At a January 2016 event at the Lucky Strike Live in Hollywood in honor of late PANTERA guitarist “Dimebag” Darrell Abbott, Anselmo performed the PANTERA classic “Walk”. As he left the stage, he was caught on video making a Nazi-style salute and appearing to say “white power.”
Although the former PANTERA frontman initially commented on the video to claim that he was “joking,” he later apologized for what he did, saying that “it was uncalled for” and asking fans to give him “another chance.”
In the days following the incident, Ian, who is Jewish, released a statement on his official web site saying, “Philip‘s actions were vile” and invited Anselmo to make a donation to the Simon Wiesenthal Center, a human-rights organization that confronts anti-Semitism and hate speech.
Scott was then asked if he was aware of Anselmo‘s claim that he yelled “white power” and threw the Nazi salute because he was reacting to the audience members up front who he says were taunting him.
“Honestly, it’s something I haven’t given much thought to since it all happened,” Ian said. “I said what I had to say, and whoever said whatever they had to say, and as far as I’m concerned, it’s water under the bridge at this point.”
Ian also talked about the criticism that has been leveled at him for calling out Anselmo for his allegedly racist actions when Scott himself was involved in STORMTROOPERS OF DEATH, the mid-’80s politically incorrect side project whose debut album, “Speak English Or Die”, would likely cause an uproar if it was released today.

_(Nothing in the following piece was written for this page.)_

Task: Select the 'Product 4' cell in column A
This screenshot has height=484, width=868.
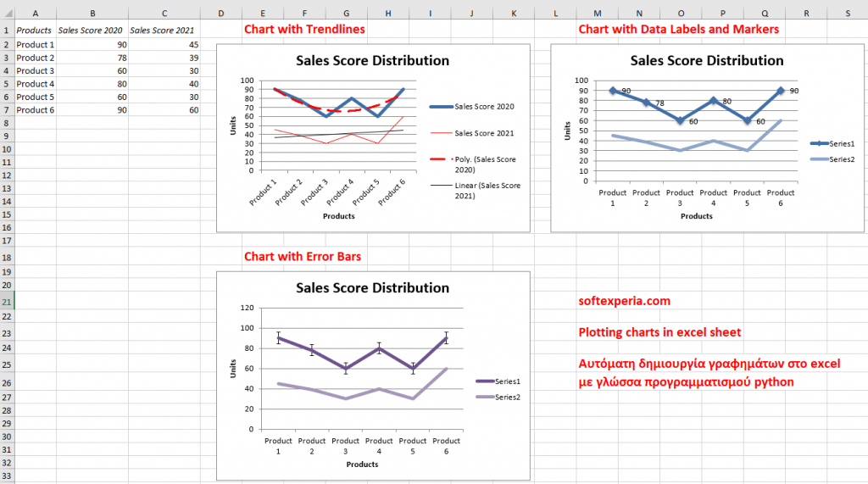Action: pos(35,84)
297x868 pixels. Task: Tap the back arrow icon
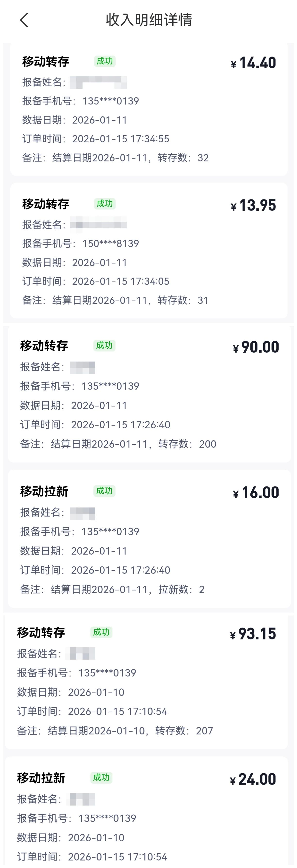point(24,20)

“There’s no way to answer that question because the record came out in 1985,” Ian said about the S.O.D. release. “So if you wanna speculate about a fantasy, then you may have time to do that in your day, but I don’t. As far as I’m concerned, when that [record came out in] 1985, either people understood that we were making fun of assholes and racists and people that would say ‘Speak English or die’… So either people understood where it was coming from or they didn’t, and if they didn’t understand, it wasn’t our responsibility to educate them. We were just having fun.”